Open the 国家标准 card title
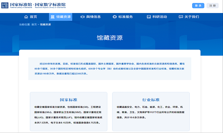The width and height of the screenshot is (223, 133). pyautogui.click(x=69, y=100)
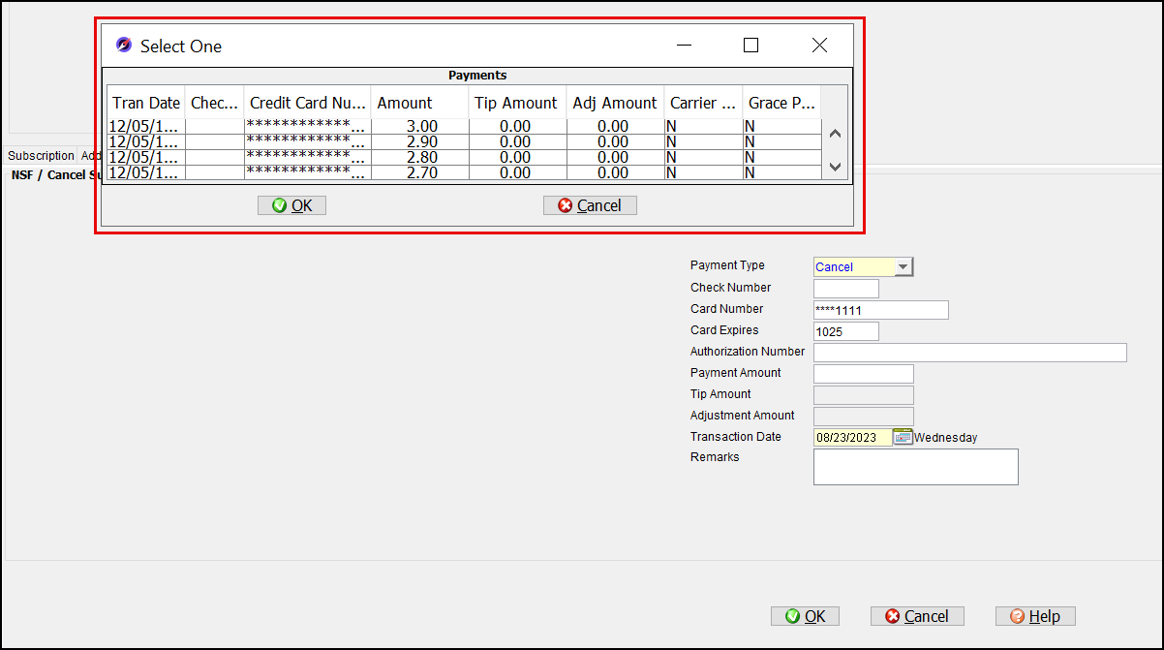The width and height of the screenshot is (1164, 650).
Task: Maximize the Select One dialog window
Action: 750,46
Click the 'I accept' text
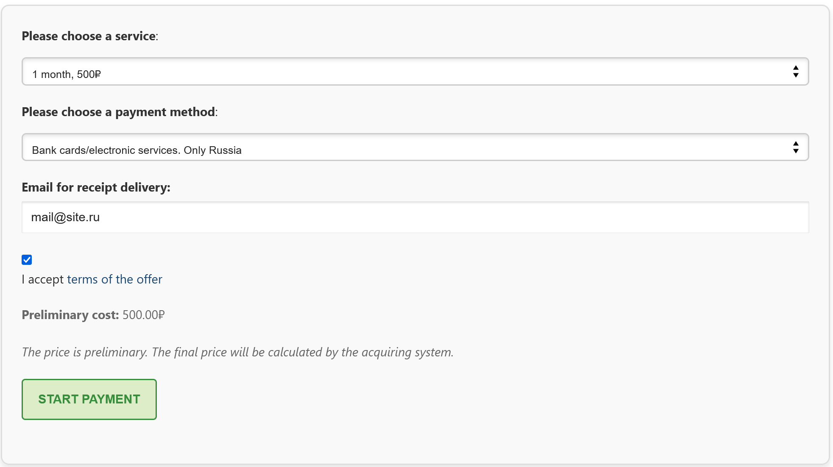This screenshot has width=833, height=467. 42,280
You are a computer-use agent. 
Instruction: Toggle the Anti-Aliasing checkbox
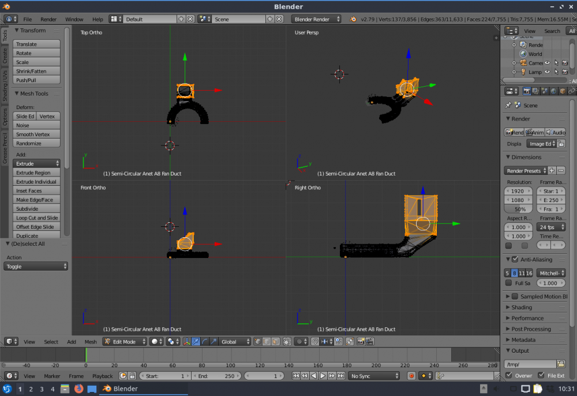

========================================

- **WORK INSTRUCTIONS**
Pull every line of text from all of the items above, unchanged and in order, and leave out the pictures.

- **FULL SOLUTION**
Open the 国家标准 card title
The width and height of the screenshot is (223, 133). pyautogui.click(x=69, y=100)
The width and height of the screenshot is (1164, 650).
Task: Maximize the Select One dialog window
Action: 750,46
Click the 'I accept' text
This screenshot has width=833, height=467. 42,280
You are a computer-use agent. 
Instruction: Toggle the Anti-Aliasing checkbox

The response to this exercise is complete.